* _Task requirements_
• A. Answer these questions about the forum thread on VPS and dedicated hosting, one answer per line:
(i) What is the only requirement Millennium sets for the new host?
(ii) Where are the tpu web content servers located?
(iii) Which company does Disparia advise against for VPS hosting?
• B. Translate this sentence from the forum thread on VPS and dedicated hosting into Spanish: "Well that's good because we can throw cheap dedicated servers into the mix too."

* _Passage to read_
++++++++

# VPS / Dedicated host recommendations?



## Millennium (Feb 4, 2011)

Hi there

A friend of mine needs a new VPS host in the USA after his old host changed to VPS cloud and the response times are not very good now.

He has a number of sites he is hosting on a current VPS with the biggest site getting thousands of hits per day so fairly good bandwidth required! 

If anyone would recommend their current VPS host please post their name with a bit of info on why you would recommend them. They need to provide telephone based support, that is the only caveat. 

Thanks for your help!


----------



## Disparia (Feb 4, 2011)

I would _not_ recommend GoDaddy for VPS hosting. Cheap, but response is tad on the slow side under load.

Haven't used VPS level hosting at anyone else, just dedicated.


----------



## Millennium (Feb 4, 2011)

Well that's good because we can throw cheap dedicated servers into the mix too. So any recommendations for that would be great!


----------



## W1zzard (Feb 4, 2011)

we've had good experience running our mail server off honelive. very good pricing, good people there to talk to

the tpu web content servers are located at softlayer who are simply awesome


----------



## Millennium (Feb 4, 2011)

Has anyone got any experience of Hostgator?
Honelive look ok but once you add on the extras they aren't the cheapest


----------



## W1zzard (Feb 4, 2011)

cheapest = worst

look at ovh if you want cheap servers with lots of bandwidth and tons of kids moving pr0n/warez/torrents on their boxes


----------



## Millennium (Feb 4, 2011)

Thanks, but I'm after something US based (this isn't for me btw). Canada might be ok 

Edit: MDDHosting - anyone have any impressions? I'm seeing some really good feedback but a couple of horror stories too.

++++++++

* _Dataset rows_

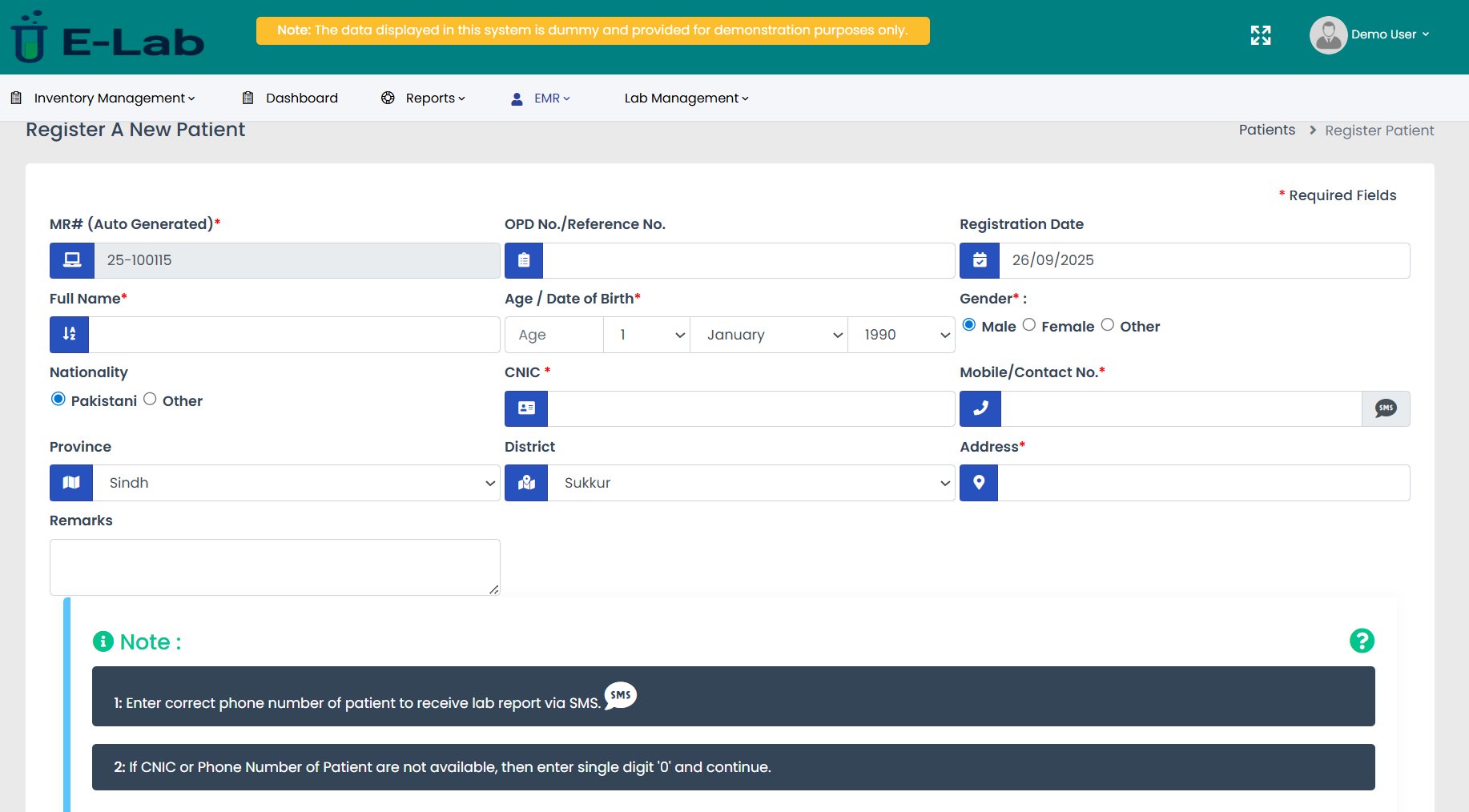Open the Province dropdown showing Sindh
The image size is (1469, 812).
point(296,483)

++++++++

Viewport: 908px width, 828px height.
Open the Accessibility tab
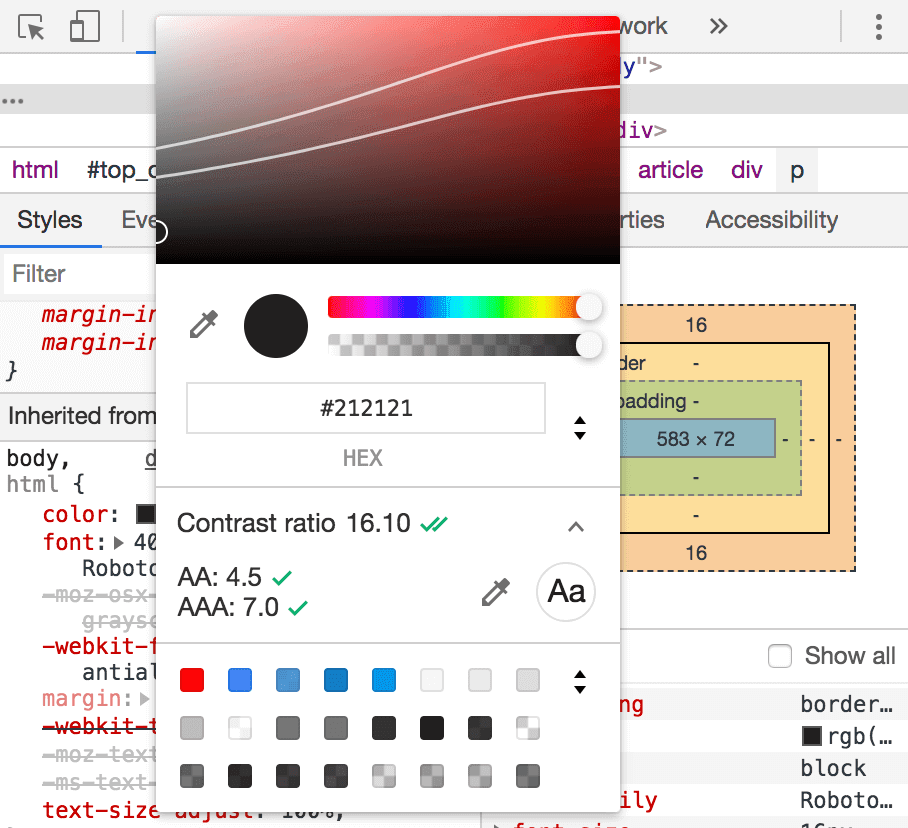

++++++++

* _Task-by-task outputs_
• A.
(i) The host must provide telephone based support.
(ii) At softlayer.
(iii) GoDaddy.

• B. Bueno, eso está bien, porque también podemos añadir servidores dedicados baratos a las opciones.